Well after such a nasty post on these shows, I am kind of regretting!
I mean I will be watching the same shows again the next weekend to fill the long lonely hours of my life! SIGH!!

The little devil in me once again mocks at me- "You little loser"
Gawd this little devil can sometimes be a real pain in...(you know where, right?!)

8 comments:

Razeila said...

Please find another way to entertain yourself .....having said tht the truth .... my weekends are spent in exactly the same way ....and honestly these reality shows are far from reality ....they are as made up as the greasepaint on the dancers and as horrendous as the godforsaken costumes ...and yet we watch it every week...uggghhh

yours truly
your best friend

Lokesh-ious RJ writes said...

hey razeila

first of all thanks a bunch for dropping by and leaving a comment too. the other way i entertain myself is reading- but trust me i feel like a granny on the weekends, with donning spectacles and all...so i try to be slightly younger by playing mommy and watching TV :) heeeee...
and hey you call yourself as my best friend- will i be a dead man walking if i tell you three magical words-
I didn't recognise you :(
(pls enlighten me)

Ink Drop said...

Lokesh dearest.... you forgot... ke betaa.... subah subah uth kar 7 se 11 baje tak aap bhi logon ke kaan mein yehi gungunate hain SMS SMS SMS at 54242.. its like the Janpath walon ka call-out..

le lo paintees chaant lo panintees.

hehehehehe...

Toh bhai log..... chahe reality show ho yah lokesh ka show... keep sending SMS. expenditure what expenditure... Moh maya tyaag de naadaan balak...

Lokesh-ious RJ writes said...

ink drop-
thanks again for dropping by and leaving a comment- but hey when i ask people to send the SMS, it's for them - coz they get to win the car..however in these realisty shows, the SMSes are for the celebs...and in return we get a zolly! a big zilch! so that explains the difference...:)

chal u take care

Pd said...

No matter what we send the sms for, its the ultimate chaandi of those Airtel / Hutch / Orange /... people.

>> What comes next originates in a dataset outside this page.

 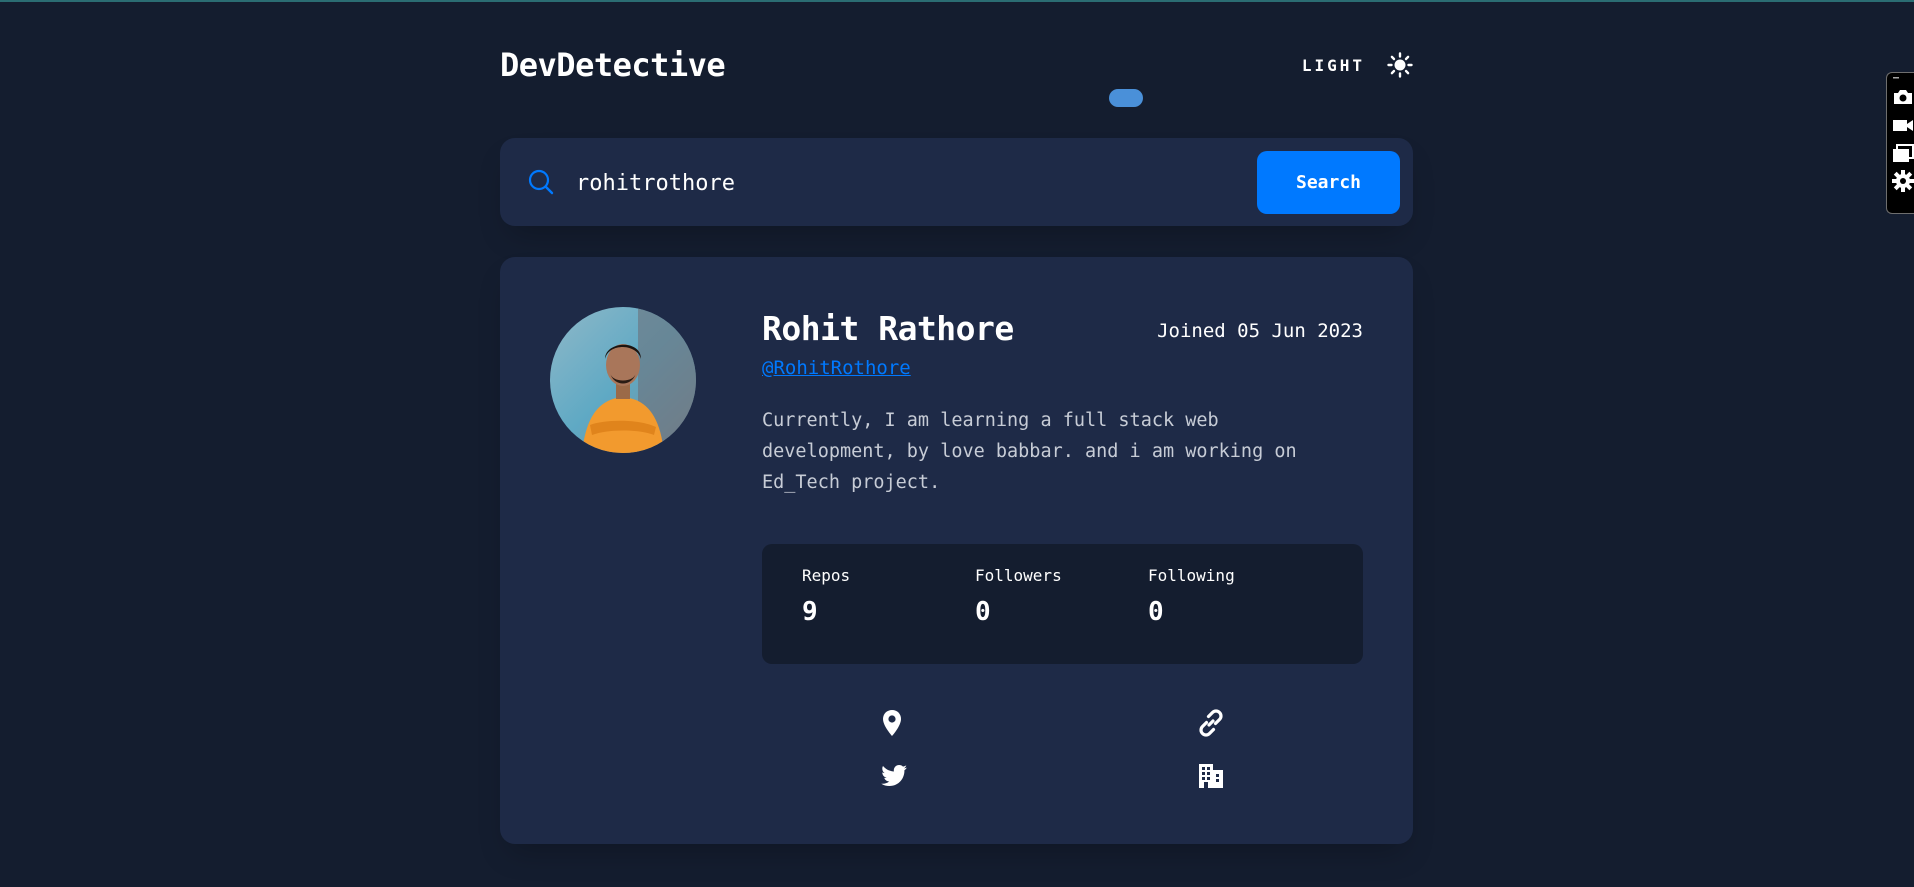 What do you see at coordinates (1192, 576) in the screenshot?
I see `stat-label: Following` at bounding box center [1192, 576].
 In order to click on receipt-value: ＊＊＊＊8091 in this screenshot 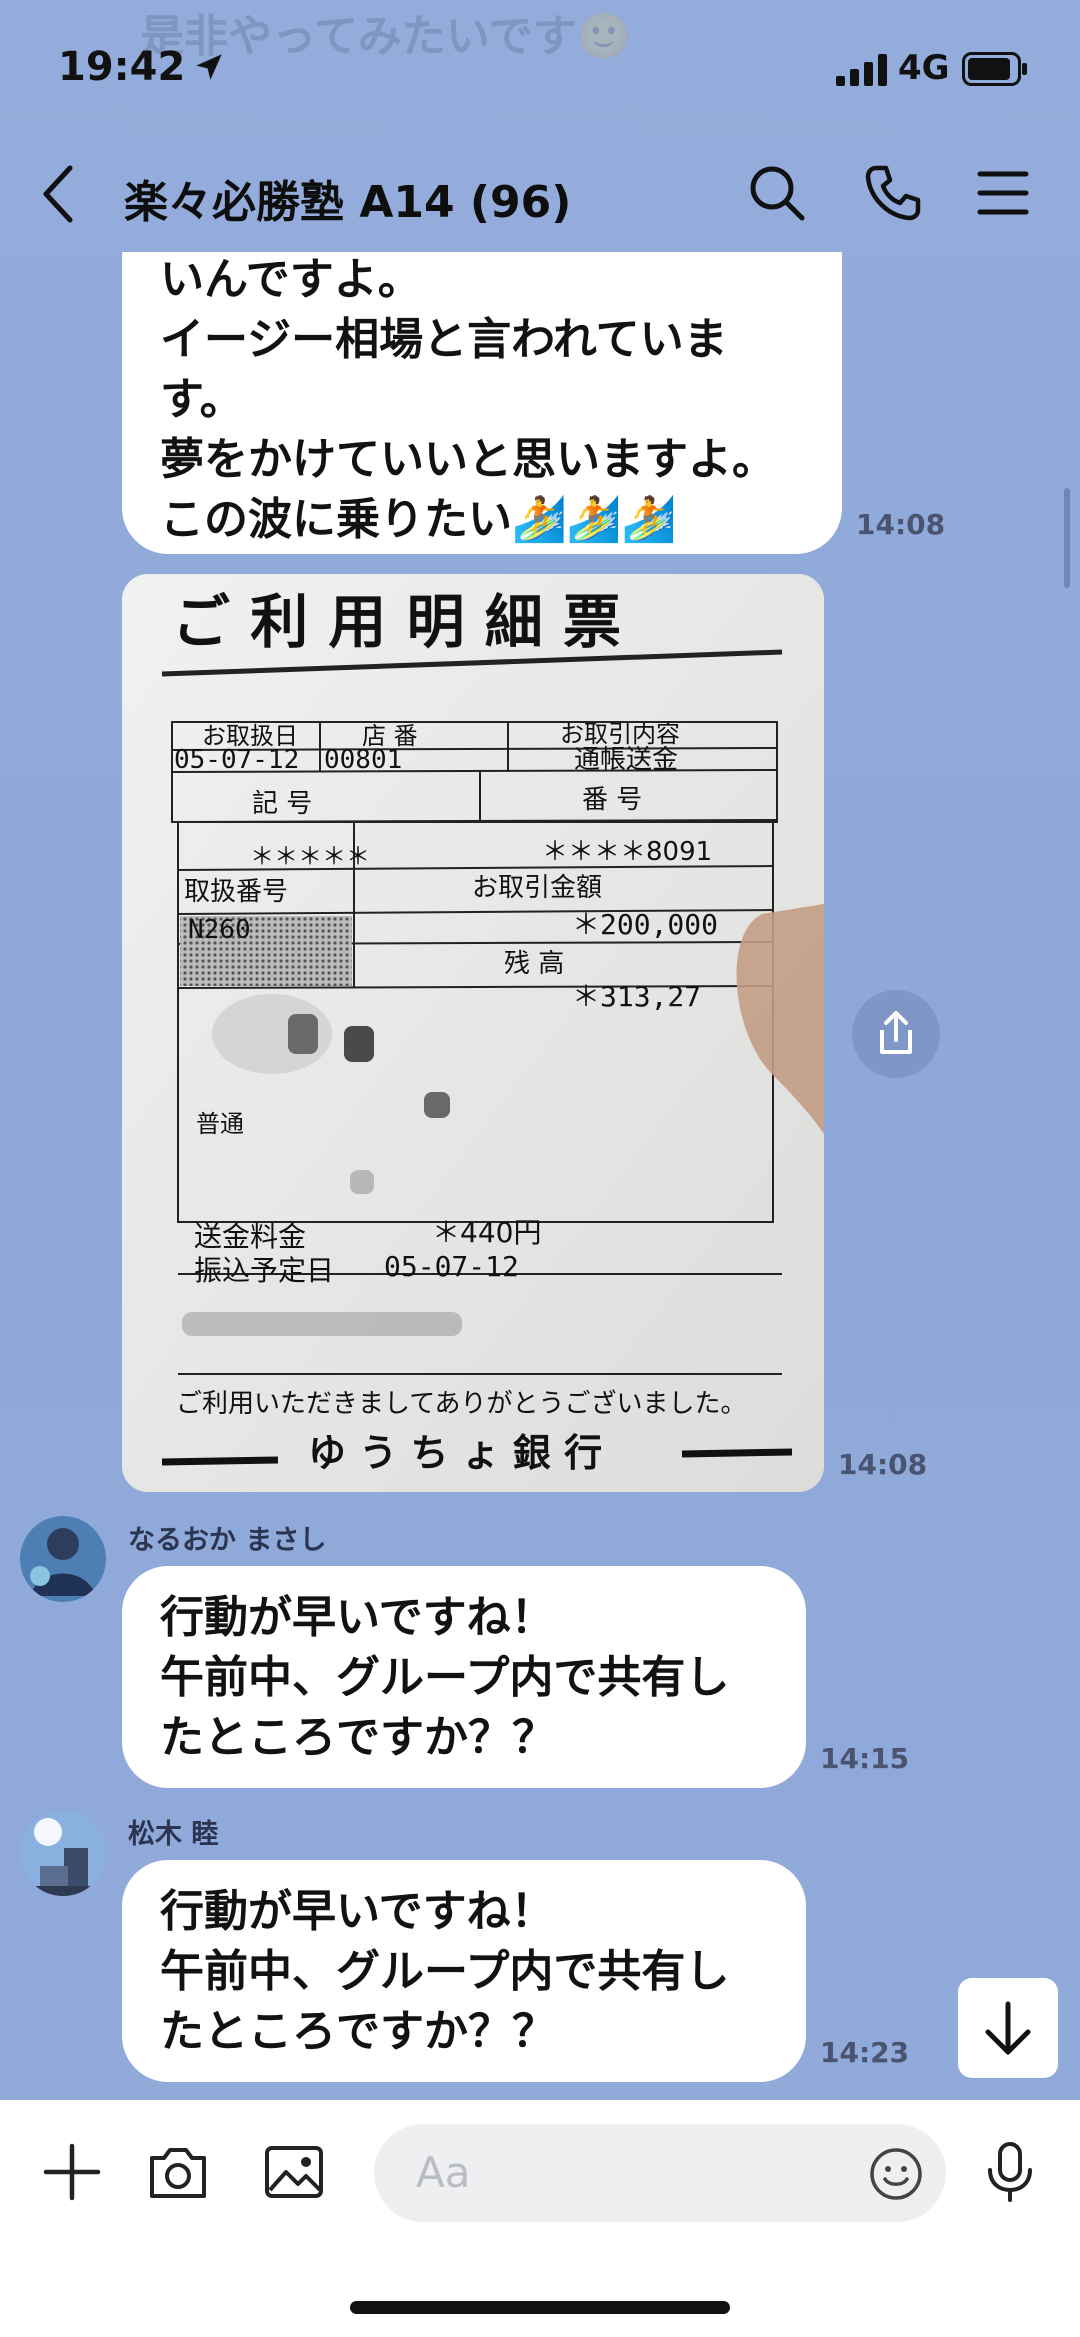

If only they all paid me even a barah aana for each sms, aaj mere paas bhi gaadi hoti, bangla hota, car hoti... ek bank mein account hota, aur uss account ka positive balance hota!!

Lokesh-ious RJ writes said...

hey pd
u said it dude! in phone walon ki toh aish hai re...
chal appna dono ek phone services khol lete hain-
pd-ld services- aapko choona- hume chandi...now how honest is that! :)

Pd said...

or .. PLPS (pd.ld.phone.service) aapka paisa, humari jeb!!

varsha said...

Varsha
Hi Lokesh this is varsha i love ur show and ur voice very much.